The car is still so much fun to drive. Totally unlike anything else. The back end is so light it just bounces over things. It twitches about over bumps and things but not in an alarming way. The steering is, well, hard to describe. It’s very direct but it’s not sharp. It’s about 1 and 1/4 turns lock to lock. But it’s sort of like when you steer you politely suggest to the car which direction you want to go and it sort of goes there. I’ve never ridden a horse, I wonder if it’s somewhat like that? I think fixing the rear dampers so they actually do something might help with the lively rear end a little.

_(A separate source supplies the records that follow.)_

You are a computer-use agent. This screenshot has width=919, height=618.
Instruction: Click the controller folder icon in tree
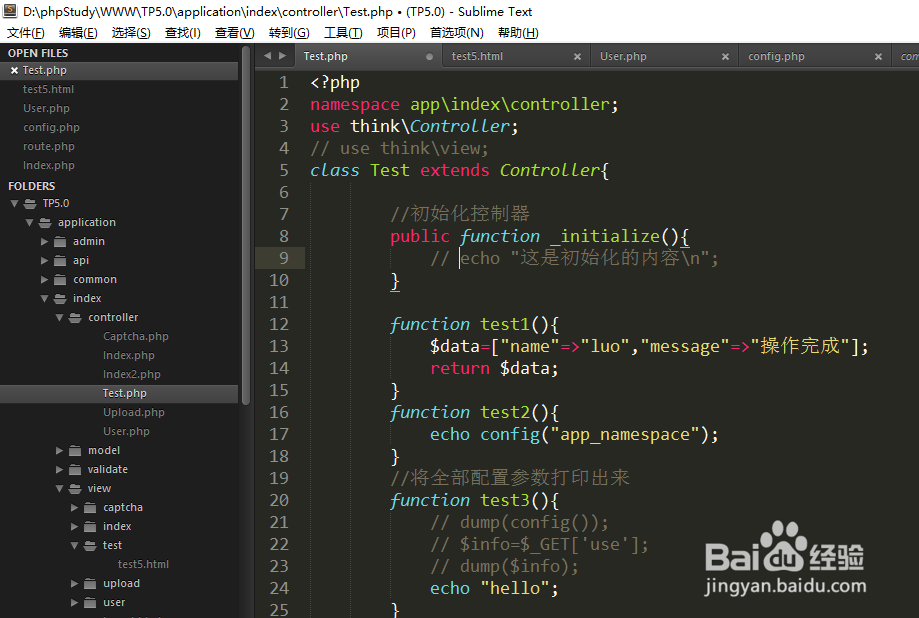(x=75, y=317)
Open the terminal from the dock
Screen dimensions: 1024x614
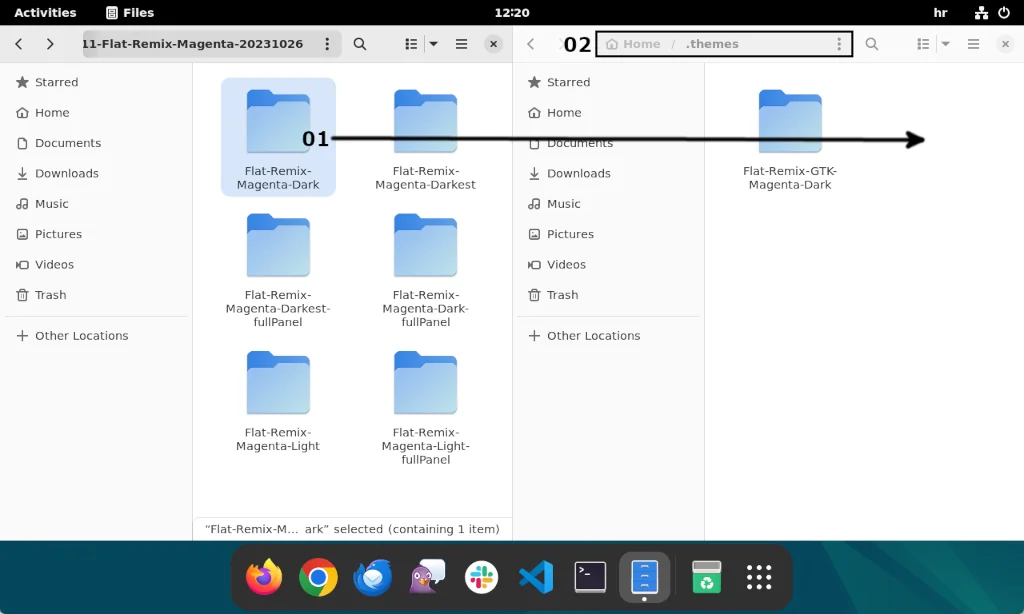point(590,577)
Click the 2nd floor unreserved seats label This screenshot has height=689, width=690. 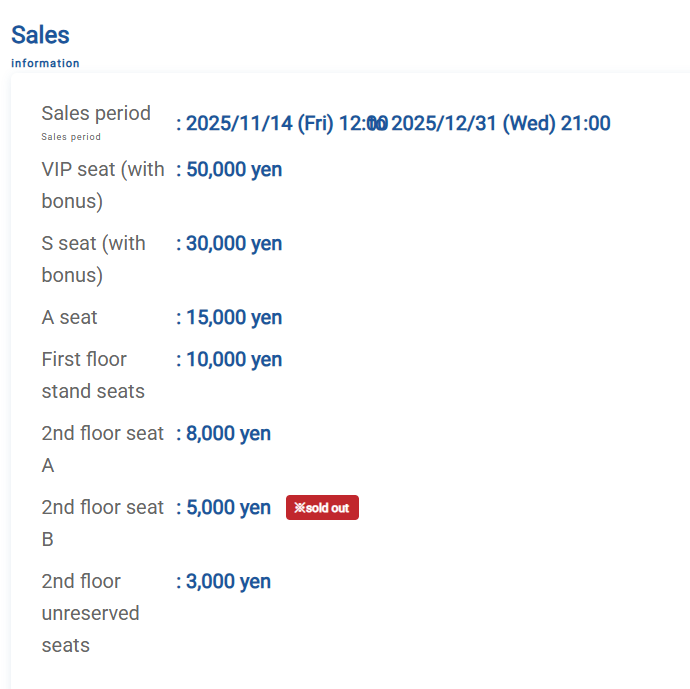[90, 613]
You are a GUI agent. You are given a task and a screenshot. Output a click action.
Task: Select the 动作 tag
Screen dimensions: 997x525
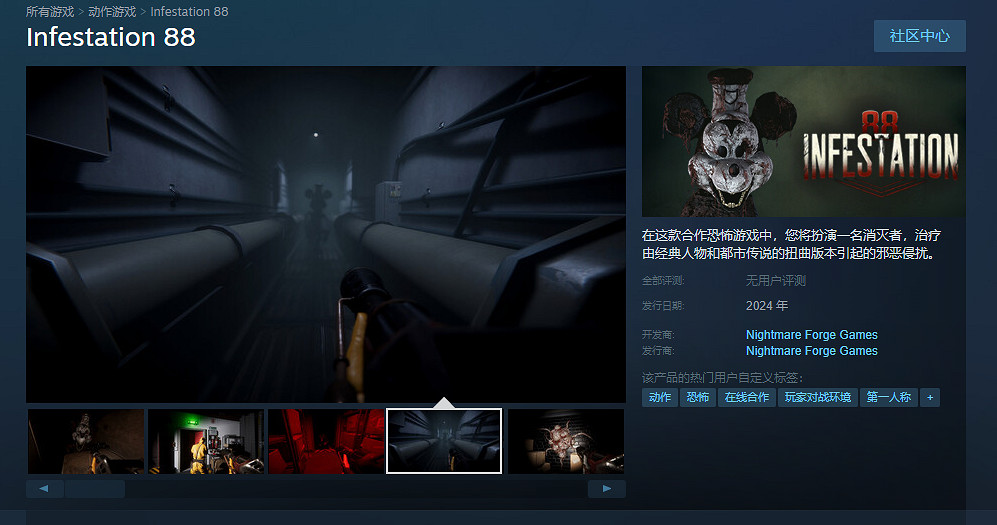tap(659, 397)
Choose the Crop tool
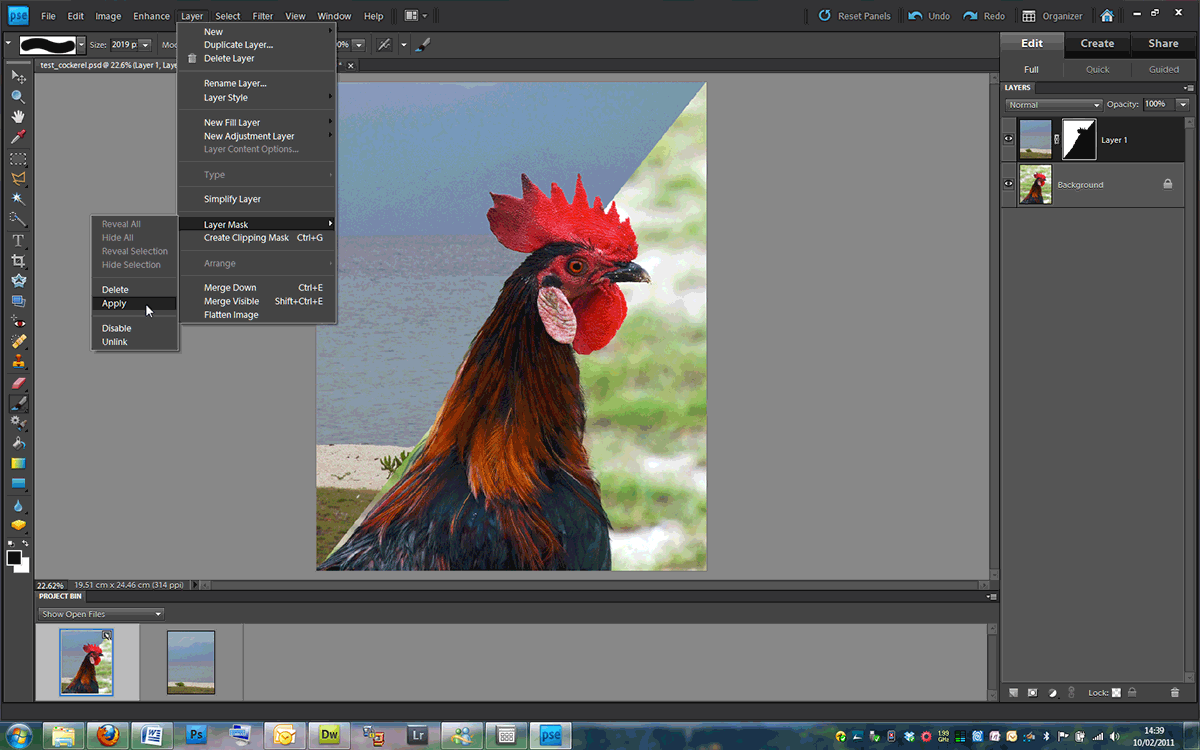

My every day car is my MGB which is very tight and very direct to drive. When I first got it on the road I ended up having to sell my Japanese car with it’s power steering and power brakes because it just felt so horrible and mushy to drive. Like all the controls were via rubber bands. The Austin isn’t like that even though it’s not a sports car at all. I think it’s because it’s purely mechanical so you can still feel everything that happening even if it’s not as tight as a 60s sports car. I still prefer driving it to a modern just because you feel in touch with the machine. Modern cars you drive in touch with the software and as a software engineer that scares me!


Small jobs.

November 9th, 2014

Except they always take longer than you think! This weekend I removed the fuel tank so I could clean it and fit a fuel filter. That should prevent any more blocked jets I hope.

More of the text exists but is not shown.